Saturday, July 4, 2009

The Many Faces of Sherlock Holmes

I found this video on YouTube, in the area where they add commercials. It's an overview on various stage, film, and TV portrayals of Holmes, hosted by Christopher Lee. It only goes up to 1985, and does not really cover Jeremy Brett at all, but I did appreciate the glimpses into obscure Holmes movies that I haven't been able to find on video or DVD. Near the beginning they also have a short clip of Doyle talking about Joseph Bell as his inspiration for Holmes. Hearing his voice really makes him much more immediate than just seeing pictures of him.

Christopher Lee (or his writer) is wrong, though, to say that Irene Adler is the only "person" to best him. Holmes said in FIVE that he had been beaten by three men and one woman. (And some chronologists who date FIVE before SCAN argue that the woman is not Irene, whom he hasn't met yet.)

Thursday, June 25, 2009

Holmes radio plays

I believe I have found the place to purchase M. J. Elliot's radio adaptations. The stories listed as "The Classic Adventures of Sherlock Holmes" are by M. J. Elliot, while those listed as "The Further Adventures" are original stories by Jim French I believe.

If you check the MP3 download box, then you get a discount of about six dollars, which is quite a deal.

However, the website says that the Holmes and Watson actors are John Patrick Lowrie and Lawrence Albert, so these are not the same as those of the Old Court Radio Theatre Company with Jim Crozier.
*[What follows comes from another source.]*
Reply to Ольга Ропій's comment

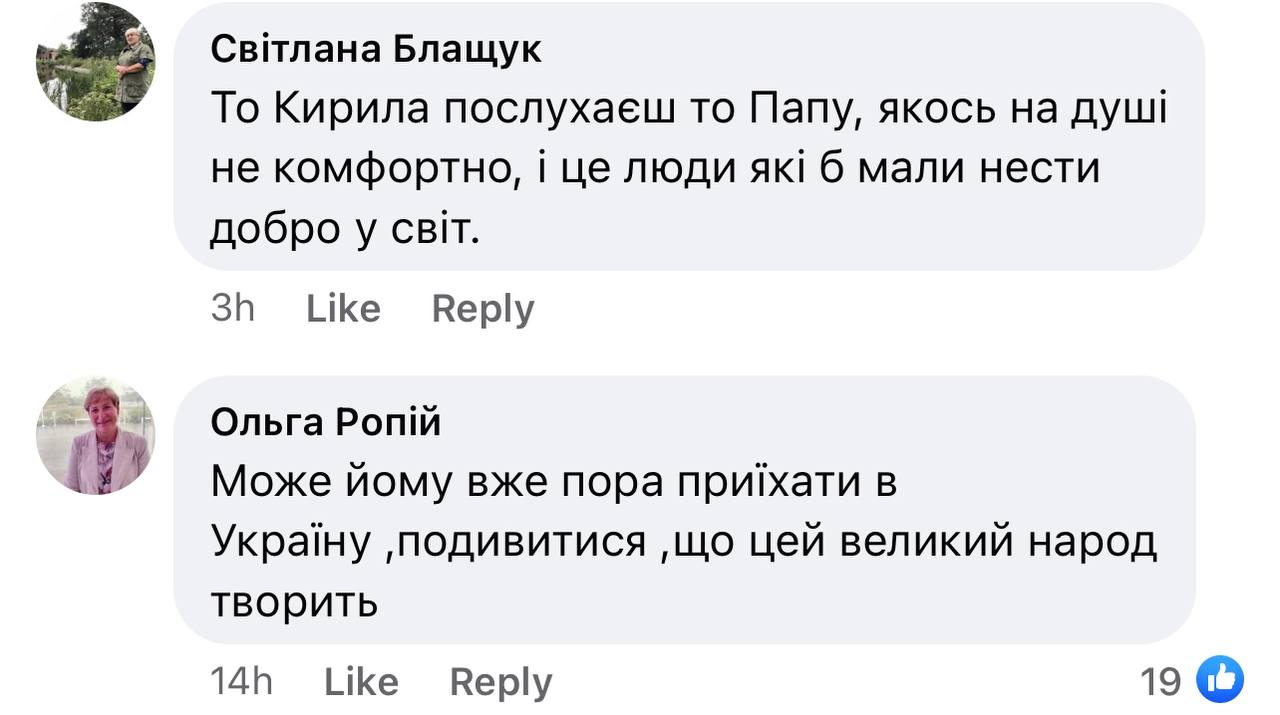501,682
So I am not sure if I will like them. I'll probably try them out later, while still looking for more versions with Jim Crozier.

The "Case Files" of SPEC

The full title is actually The Case Files of Sherlock Holmes: The Speckled Band. It is a 1997 collection of essays edited by Barbara and Christopher Roden. The Rodens have a whole series of these story-specific Case Files, starting with one about the Musgrave Ritual.

Some of these essays attempt literary criticism, others talk of chronology or try to locate Stoke Moran and the ruined Roylott manor, while others reveal interesting facts about ACD's play adaptation, and list the significant film, TV, and Radio adaptations of SPEC. There are two pieces, by Chris Redmond and Brad Keefauver, which toy with the idea that Holmes has romantic feelings for Helen Stoner.

Sherlockian Chronology

For years I avoided thinking too deeply about chronology in the canon, and was happy that my favorite story, SPEC, was undisputed in its placement in April 1883, but it appears that I must look into this maddening subject at last. I'm afraid that it'll make my head hurt as much as reading The Sign of Three essays did, but as I can't find any existing Sherlockian chronologist whose theories I can agree with, I shall have to come up with my own. (I have not actually read every chronology available, of course, just a few that I could find through Alibris, and I've also referred to the "Just the Facts" database at Sherlock Peoria.)

Sunday, June 21, 2009

The Seven-Per-Cent Solution

Aha! I found my old videotape of the movie and made a DVD recording of it. Sadly, the video is old and blurry enough that I can't read all the amusing captions on the Sidney Paget drawings in the title sequence, and some scenes are too dark, but at least it's watchable. I still will have to keep looking for a good/official DVD version of the film to buy. Perhaps it might be re-released if the Robert Downey Jr. movie is a hit.

Friday, June 5, 2009

Obama on Israel

In his Cairo speech, I'm glad that Obama didn't waffle about the Israeli settlements in the West Bank. It's long overdue for the U.S. to stop letting the Israeli government dictate to us. Just because they're our ally and have a right to exist, doesn't mean that we should give them a pass when they violate agreements.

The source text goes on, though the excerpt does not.